- Data for the task
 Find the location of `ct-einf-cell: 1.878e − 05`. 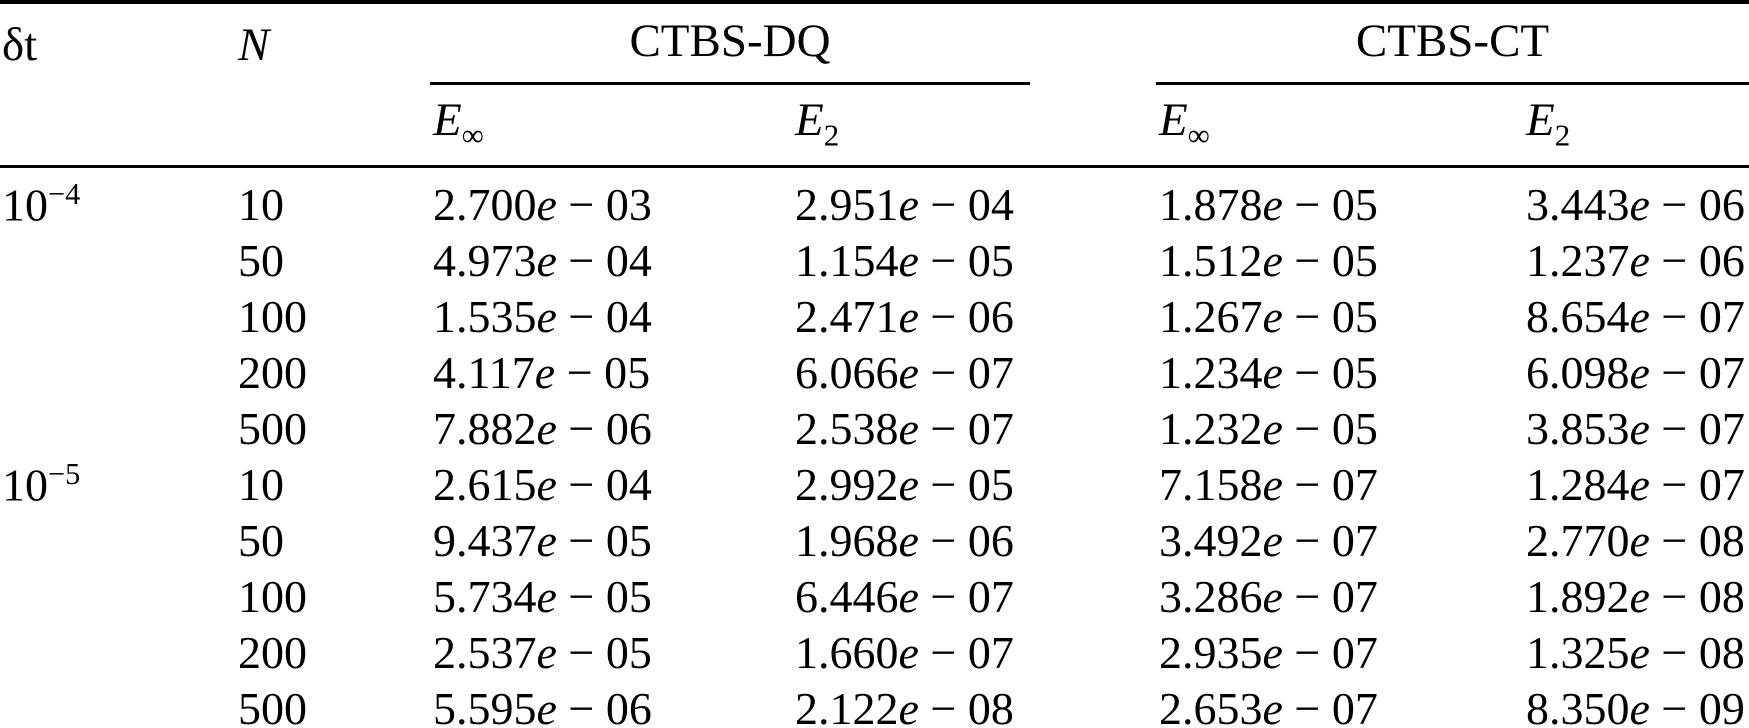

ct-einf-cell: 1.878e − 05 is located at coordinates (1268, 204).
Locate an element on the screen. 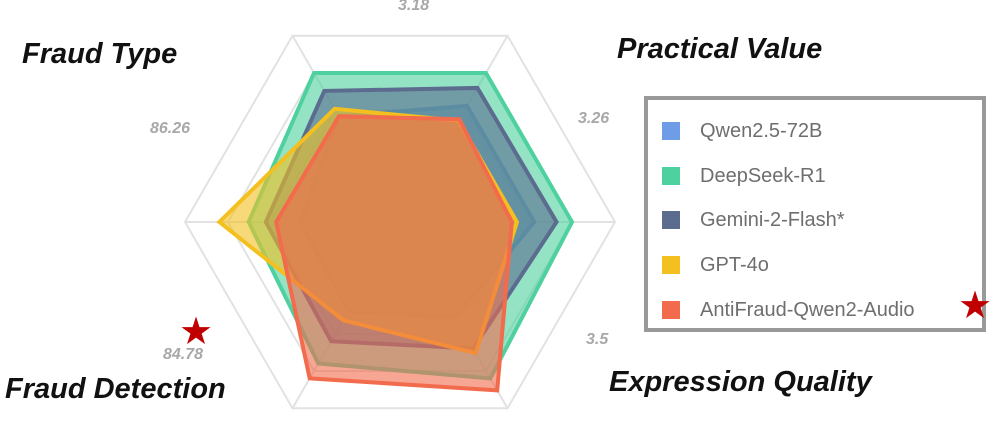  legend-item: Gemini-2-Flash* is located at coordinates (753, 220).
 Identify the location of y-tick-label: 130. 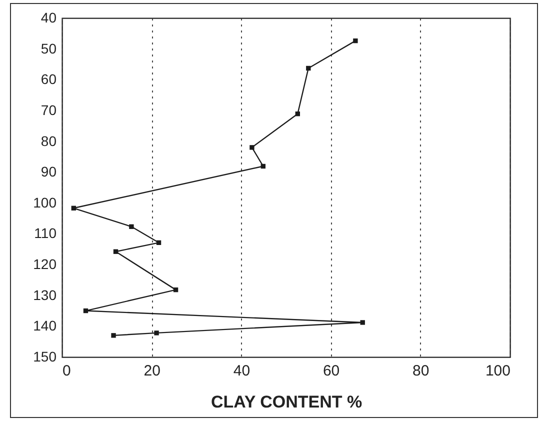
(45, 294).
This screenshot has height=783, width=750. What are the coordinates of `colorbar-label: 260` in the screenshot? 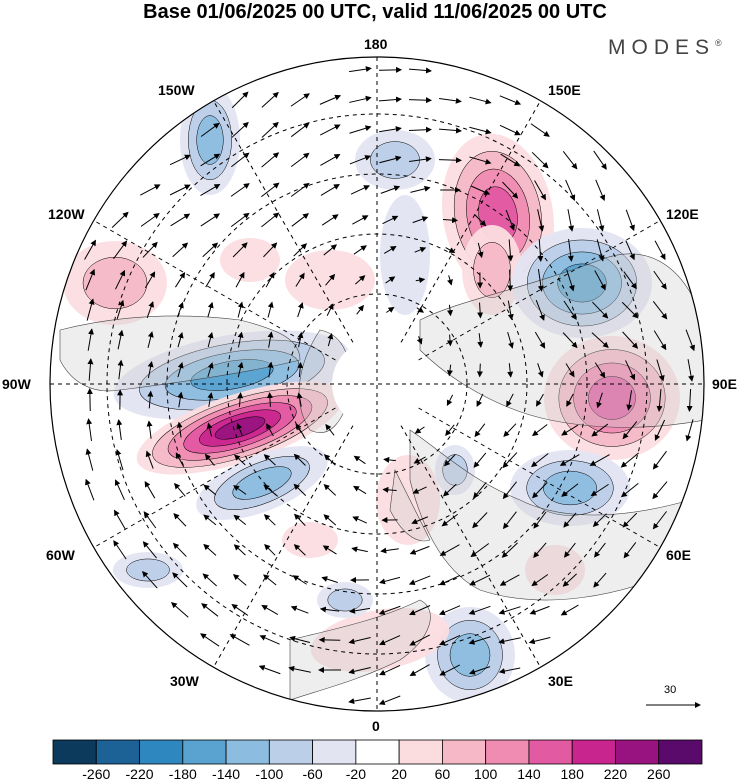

- Instruction
Arrange the material, from the line containing "Identify the location of y-tick-label: 130." through the end of the material (both ends included), as a JSON list of strings with one string per line. Skip blank lines and leave out the pictures.

- Task result
[
  " Identify the location of y-tick-label: 130. ",
  "(45, 294).",
  "This screenshot has height=783, width=750. What are the coordinates of `colorbar-label: 260` in the screenshot? "
]